I’m making appearance on Tablet again this week. Not being a shirker, I’ve revealed yet another embarrassing detail of my personal life: I am a reverse snob. (This is along with watching Afterschool Specials, being somewhat vain, making choices I can never really take back, and believing in ghosts...I know, I’m a bit of a head case.)
At the time a friend first accused me of being a reverse snob, I had no idea that such a label existed. It turns out that not only does it exist (there are definitions for it both on Dictionary.com and in the Urban Dictionary) but I indeed was one. At first I was proud of being a reverse snob…until I did some soul-searching.
The good news is that I’m now in recovery.
I got this great comment in my inbox today froma reader named Zev.:
Great piece in Tablet.
Thanks for sharing about your experience with money, the stigmas of having and not having. Very, very honest of you.
Having lived as a ‘not have’ for many, many years (though working on changing that) I related to a lot of it. Though I feel less envy and more a sadness and sense of wasted potential when I see people with lots of money indulging in all kinds of excess while I know of so many worthy causes that scrounge for every extra dollar. (I work with musicians on underfunded projects – mostly frum).

-------------------------

JOB 1:
Answer these questions from the blog post on reverse snobbery, each on its own line:
(a) In which publication is the author appearing again this week?
(b) Which two sources does the post say have definitions for the label?
(c) What kind of projects does the commenting reader work with musicians on?
JOB 2: Copy word for word the stretch of the blog post on reverse snobbery from "At the time" through "did some soul-searching.".

DATA EXTRACT:

-------------------------

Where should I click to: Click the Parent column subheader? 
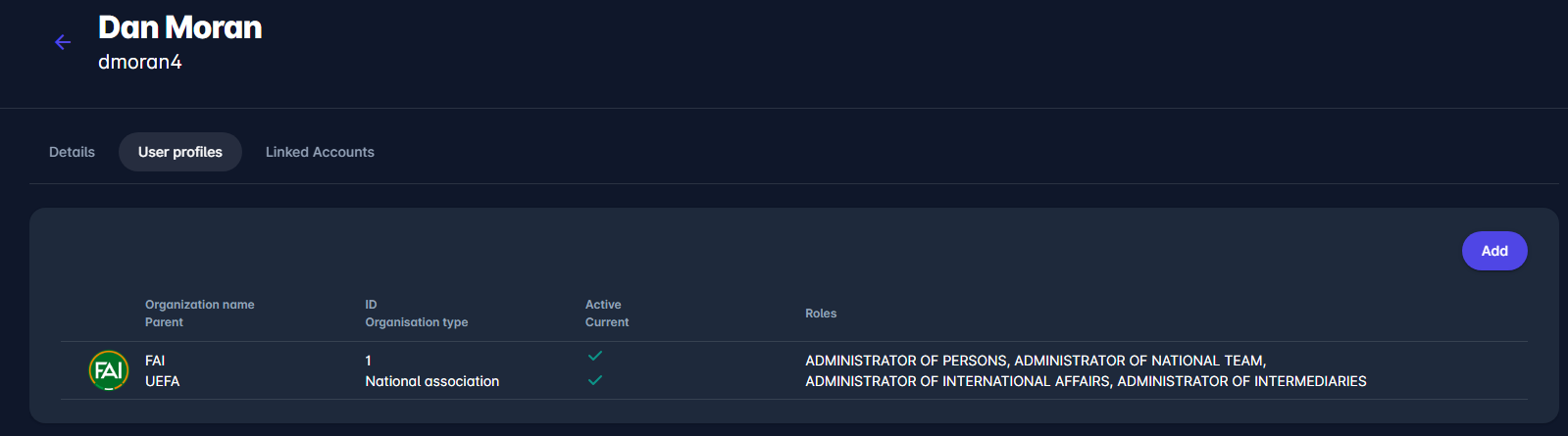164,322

-------------------------

WRITTEN RESPONSE 1:
(a) Tablet
(b) Dictionary.com and the Urban Dictionary
(c) Underfunded projects, mostly frum

WRITTEN RESPONSE 2:
At the time a friend first accused me of being a reverse snob, I had no idea that such a label existed. It turns out that not only does it exist (there are definitions for it both on Dictionary.com and in the Urban Dictionary) but I indeed was one. At first I was proud of being a reverse snob…until I did some soul-searching.